My 2020 Strava running year in review
Published:
My 2020 Strava running year in review
At the end of May, I started training for the Baltimore Marathon in October and also acquired a Garmin GPS watch to upload my training logs to Strava. Unfortunately, the marathon became virtual and I ran into some Achilles tendon issues in September. That being said, I got into the best shape of my life so far and had a lot of fun. But having all the data on Strava allowed me to dig into it a bit more, after they emailed me my account data, including a csv file of all my activities (and a pdf telling me what companies they were sending my data too, expected but still slightly unnerving).
So here is my 2020 running year in review!
import numpy as np
import pandas as pd
import matplotlib.pyplot as plt
%matplotlib inline
import seaborn as sns
sns.set(style="darkgrid")
First we need to load the data, and make some nice variables for to work with
activities = pd.read_csv('./activities.csv')
# Only runs
activities = activities[activities['Activity Type'] == 'Run']
# km -> miles
activities['Distance'] = (activities['Distance'] / 1.609).round(2)
activities['Grade Adjusted Distance'] = (activities['Distance'] / 1.609).round(2)
activities['Elevation Gain'] = (activities['Elevation Gain'] / 1000 / 1.609).round(2)
activities['Elevation Loss'] = (activities['Elevation Gain'] / 1000 / 1.609).round(2)
# sec -> min
activities[['Elapsed Time', 'Moving Time']] = (activities[['Elapsed Time', 'Moving Time']] / 60).round(2)
# time and distance
activities[['Max Speed', 'Average Speed']] = (activities[['Max Speed', 'Average Speed']] / 1.609 * 60).round(2)
# Format dates
activities['Activity Date'] = pd.to_datetime(activities['Activity Date'], format='%b %d, %Y, %H:%M:%S %p')
activities['Day of week'] = activities['Activity Date'].dt.day_name()
activities['Day'] = activities['Activity Date'].dt.strftime("%b %d, %Y")
# Other features of interest
activities['Minutes per mile'] = activities['Moving Time'] / activities['Distance']
Here’s what some of the entries look like.
activities.head(2)
Activity ID | Activity Date | Activity Name | Activity Type | Activity Description | Elapsed Time | Distance | Relative Effort | Commute | Activity Gear | ... | Weather Visibility | UV Index | Weather Ozone | translation missing: en-US.lib.export.portability_exporter.activities.horton_values.jump_count | translation missing: en-US.lib.export.portability_exporter.activities.horton_values.total_grit | translation missing: en-US.lib.export.portability_exporter.activities.horton_values.avg_flow | translation missing: en-US.lib.export.portability_exporter.activities.horton_values.flagged | Day of week | Day | Minutes per mile | |
---|---|---|---|---|---|---|---|---|---|---|---|---|---|---|---|---|---|---|---|---|---|
0 | 3444448060 | 2020-05-13 12:41:35 | Morning Run | Run | NaN | 31.87 | 4.31 | 8.0 | False | NaN | ... | NaN | NaN | NaN | NaN | NaN | NaN | NaN | Wednesday | May 13, 2020 | 7.366589 |
1 | 3449767282 | 2020-05-14 01:17:08 | Morning Run | Run | Felt great starting out.

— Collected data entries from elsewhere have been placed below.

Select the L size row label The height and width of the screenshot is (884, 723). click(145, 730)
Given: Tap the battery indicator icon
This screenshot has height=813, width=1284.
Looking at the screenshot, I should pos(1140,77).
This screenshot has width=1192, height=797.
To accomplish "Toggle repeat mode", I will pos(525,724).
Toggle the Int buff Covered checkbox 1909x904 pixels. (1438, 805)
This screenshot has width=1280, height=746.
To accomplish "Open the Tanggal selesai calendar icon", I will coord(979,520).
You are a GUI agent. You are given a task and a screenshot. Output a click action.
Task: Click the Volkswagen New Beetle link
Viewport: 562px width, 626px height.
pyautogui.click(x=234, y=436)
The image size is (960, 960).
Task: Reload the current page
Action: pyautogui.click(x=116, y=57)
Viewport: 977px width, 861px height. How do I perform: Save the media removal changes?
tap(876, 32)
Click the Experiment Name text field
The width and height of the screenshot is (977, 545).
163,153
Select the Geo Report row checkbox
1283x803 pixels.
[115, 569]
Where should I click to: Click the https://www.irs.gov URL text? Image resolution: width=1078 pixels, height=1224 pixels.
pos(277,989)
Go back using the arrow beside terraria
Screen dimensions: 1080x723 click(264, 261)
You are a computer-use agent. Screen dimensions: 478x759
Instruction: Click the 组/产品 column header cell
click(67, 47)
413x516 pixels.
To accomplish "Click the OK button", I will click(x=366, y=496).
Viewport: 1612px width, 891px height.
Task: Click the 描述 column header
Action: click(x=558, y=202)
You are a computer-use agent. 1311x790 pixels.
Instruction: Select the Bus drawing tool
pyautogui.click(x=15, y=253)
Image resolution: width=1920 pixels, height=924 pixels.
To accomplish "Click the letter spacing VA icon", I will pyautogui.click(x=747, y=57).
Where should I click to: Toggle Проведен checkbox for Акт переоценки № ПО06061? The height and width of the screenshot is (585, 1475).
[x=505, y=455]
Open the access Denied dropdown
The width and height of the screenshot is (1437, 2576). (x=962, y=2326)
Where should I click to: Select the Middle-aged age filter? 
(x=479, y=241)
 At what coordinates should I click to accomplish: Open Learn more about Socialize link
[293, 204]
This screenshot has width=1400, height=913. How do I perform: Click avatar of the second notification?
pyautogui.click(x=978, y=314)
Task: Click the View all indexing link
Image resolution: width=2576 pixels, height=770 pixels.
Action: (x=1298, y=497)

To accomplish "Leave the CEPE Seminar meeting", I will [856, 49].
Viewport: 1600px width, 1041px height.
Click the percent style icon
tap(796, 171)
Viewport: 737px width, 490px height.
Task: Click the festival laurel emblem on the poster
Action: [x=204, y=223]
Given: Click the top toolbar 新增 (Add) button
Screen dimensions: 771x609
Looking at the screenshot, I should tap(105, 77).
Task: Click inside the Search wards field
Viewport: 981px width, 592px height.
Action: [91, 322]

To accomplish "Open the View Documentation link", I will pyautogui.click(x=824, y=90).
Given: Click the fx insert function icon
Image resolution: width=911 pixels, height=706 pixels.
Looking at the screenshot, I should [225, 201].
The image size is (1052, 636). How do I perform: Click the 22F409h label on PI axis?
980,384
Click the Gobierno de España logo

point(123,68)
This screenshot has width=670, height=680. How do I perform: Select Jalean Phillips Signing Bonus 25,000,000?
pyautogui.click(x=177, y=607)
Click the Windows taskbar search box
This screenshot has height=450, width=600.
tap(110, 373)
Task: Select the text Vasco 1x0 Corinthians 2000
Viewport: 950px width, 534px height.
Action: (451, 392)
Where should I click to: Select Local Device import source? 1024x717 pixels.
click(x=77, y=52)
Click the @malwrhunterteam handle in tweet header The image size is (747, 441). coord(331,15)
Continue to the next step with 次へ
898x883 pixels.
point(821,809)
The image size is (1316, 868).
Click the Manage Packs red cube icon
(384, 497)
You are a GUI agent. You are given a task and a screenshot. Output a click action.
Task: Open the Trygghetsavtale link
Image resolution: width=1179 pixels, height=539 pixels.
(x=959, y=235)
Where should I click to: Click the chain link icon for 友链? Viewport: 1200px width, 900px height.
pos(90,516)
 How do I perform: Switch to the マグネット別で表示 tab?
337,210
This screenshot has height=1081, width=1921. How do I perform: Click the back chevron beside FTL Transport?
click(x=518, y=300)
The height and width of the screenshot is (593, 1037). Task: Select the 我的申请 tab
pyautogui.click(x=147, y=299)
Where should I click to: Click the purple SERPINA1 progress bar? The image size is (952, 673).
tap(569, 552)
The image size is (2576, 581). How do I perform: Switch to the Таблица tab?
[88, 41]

Hills hurt. Maybe wen... | 49.33 | 6.83 | 73.0 | False | NaN | ... | NaN | NaN | NaN | NaN | NaN | NaN | NaN | Thursday | May 14, 2020 | 7.125915 |
2 rows × 81 columns
Let’s check out my speed over time. It looks like there are some outliers, I can definiely recall some funky things my watch did.
sns.lineplot(data=activities, x='Activity Date', y='Minutes per mile', marker='o')
plt.show()
We can look at the slowest runs and fastest runs I had. There are some entries that look like they are the results of errors, so we can go ahead and remove them.
activities.sort_values(by = 'Minutes per mile').head(5)[['Activity Description', 'Minutes per mile', 'Day of week']]
Activity Description | Minutes per mile | Day of week | |
---|---|---|---|
93 | This is what happens when a Baltimore marathon... | 6.612903 | Wednesday |
77 | First shirted run in a while, 55 deg out of no... | 6.690227 | Tuesday |
83 | 4x1600m (5:36, 5:34, 5:33, 5:30). Tendon didn'... | 6.695608 | Tuesday |
60 | 1200 pacing for Tommy's 5k | 6.723404 | Saturday |
82 | Am now of the gloves > long sleeves opinion. W... | 6.800705 | Sunday |
activities.sort_values(by = 'Minutes per mile',).tail(5)[['Activity Description', 'Minutes per mile']]
Activity Description | Minutes per mile | |
---|---|---|
94 | Recovery back. Is my other Achilles screwed? T... | 8.246753 |
113 | Nice and chill, getting longer | 8.347887 |
114 | Some intermittent running with Adam | 9.101796 |
11 | Reunion with the boys. Shin splints, not sure ... | 9.397138 |
25 | No, I didn't run through the middle of the lak... | 9.506643 |
activities = activities.drop(index=[25])
For fun we can start with some summary statistics.
total_runs = len(activities)
print(f'You ran {total_runs} total runs this year!')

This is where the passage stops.